3つ目は、メガネの販売工程が多く、スタッフに多くの販売工数がかかっていたことだ。この課題を解消すべく、Zoffでは2023年2月にLINEを活用した来店受付、顧客対応を開始した。
もともとの購買体験は以下の流れになる。
顧客の入店を察知したら、スタッフはあいさつの声を掛け、手動で発券した番号札を渡す。おすすめの商品を案内しながらメガネの試着を促し、好みのフレームを選んでもらう。
フレームが決まったら、次は視力測定だ。その合間に複数あるレンズの違いも紹介して、どのレンズにするのかを決めてもらわなければならない。そうして購入する商品の組み合わせが決まったら決済に進み、スタッフはレンズの加工と仕上げの作業に入る。
メガネが完成するまでの間、顧客は店外で待つこともできる。しかし、そうするとメガネのできあがりを知らせる電話を個別にかけるというスタッフの工数が追加されることに。顧客が店に戻ってきたら、完成したメガネをフィッティングしてもらい、快適なかけ心地となるよう微調整を施す。ここまで来てようやく商品の受け渡しとなるのだ。
忙しい時間帯には、1人の顧客に対して1人のスタッフがつきっきりで対応できるわけではない。これだけ工程が多いと、どうしても案内の抜け漏れが発生してしまうこともある。加えて、おすすめの商品を案内する余裕がなかったり、接客時に取得したデータを後々活用する術がなかったり、といったジレンマもあった。
同社では現在、販売工程をLINEで自動化している。
まず、来店した顧客は発券したQRコードを読み取り、必要事項をLINE上で入力する。するとすぐに会員証が登録されて、受付が完了する。かつてスタッフがアナログで行なっていた順番管理は不要となり、接客漏れのリスクが減った。メガネの完成を告げる通知もLINEでできるようになり、わざわざ電話をかけて呼び出す必要もなくなった。
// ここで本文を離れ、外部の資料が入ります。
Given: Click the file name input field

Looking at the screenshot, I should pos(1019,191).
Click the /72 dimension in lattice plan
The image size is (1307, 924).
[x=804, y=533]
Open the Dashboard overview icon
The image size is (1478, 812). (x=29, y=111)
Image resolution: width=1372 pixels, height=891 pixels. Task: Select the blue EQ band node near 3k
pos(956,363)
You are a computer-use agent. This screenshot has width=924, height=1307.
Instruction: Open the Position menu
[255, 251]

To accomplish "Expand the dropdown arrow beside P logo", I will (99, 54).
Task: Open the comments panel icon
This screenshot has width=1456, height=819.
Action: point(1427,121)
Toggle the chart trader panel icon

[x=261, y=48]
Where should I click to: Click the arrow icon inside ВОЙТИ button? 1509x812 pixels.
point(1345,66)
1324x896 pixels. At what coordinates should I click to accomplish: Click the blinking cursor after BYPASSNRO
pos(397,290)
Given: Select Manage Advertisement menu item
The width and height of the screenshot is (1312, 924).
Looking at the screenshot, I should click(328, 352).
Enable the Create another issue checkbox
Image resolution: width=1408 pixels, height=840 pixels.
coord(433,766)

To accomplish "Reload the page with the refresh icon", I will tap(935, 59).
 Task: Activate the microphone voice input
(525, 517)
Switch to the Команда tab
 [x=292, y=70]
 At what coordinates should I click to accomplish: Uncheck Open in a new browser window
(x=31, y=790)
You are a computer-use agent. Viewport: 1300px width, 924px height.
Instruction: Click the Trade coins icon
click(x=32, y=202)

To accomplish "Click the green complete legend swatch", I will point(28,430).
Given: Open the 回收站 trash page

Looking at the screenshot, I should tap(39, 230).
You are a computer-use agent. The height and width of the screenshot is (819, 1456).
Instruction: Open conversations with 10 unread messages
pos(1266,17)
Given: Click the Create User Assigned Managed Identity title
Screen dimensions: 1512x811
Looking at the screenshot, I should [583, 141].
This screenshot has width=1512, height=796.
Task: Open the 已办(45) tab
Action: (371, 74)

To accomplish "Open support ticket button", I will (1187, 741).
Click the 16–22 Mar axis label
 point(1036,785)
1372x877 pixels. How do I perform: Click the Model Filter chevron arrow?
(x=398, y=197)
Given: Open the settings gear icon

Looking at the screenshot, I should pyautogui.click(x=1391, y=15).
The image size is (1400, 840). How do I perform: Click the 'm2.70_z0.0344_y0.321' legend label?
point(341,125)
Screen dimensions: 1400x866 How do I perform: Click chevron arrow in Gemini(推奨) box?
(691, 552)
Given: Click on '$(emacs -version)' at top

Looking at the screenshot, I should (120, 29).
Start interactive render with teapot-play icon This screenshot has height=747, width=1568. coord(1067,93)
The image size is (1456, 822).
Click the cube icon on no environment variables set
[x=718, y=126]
購入後の「保証書の管理」や「購入履歴の閲覧」をLINE上で行えるように。スタッフだけでなく、顧客もその利便性を享受できるようになったという。
Zoffでは2024年7月以降、このLINEを活用した受付を多くの店舗で導入した。これによって、来店した多くの顧客は、受付と同時にZoffの公式アカウントと友だちになるようになり、メガネの完成通知を受け取るために必要なZoff会員とLINE会員のID連携率も飛躍的に伸びた。2025年3月現在、Zoff公式アカウントの友だち数は786万人。ID連携率は過去最高の82.0%を記録しているという。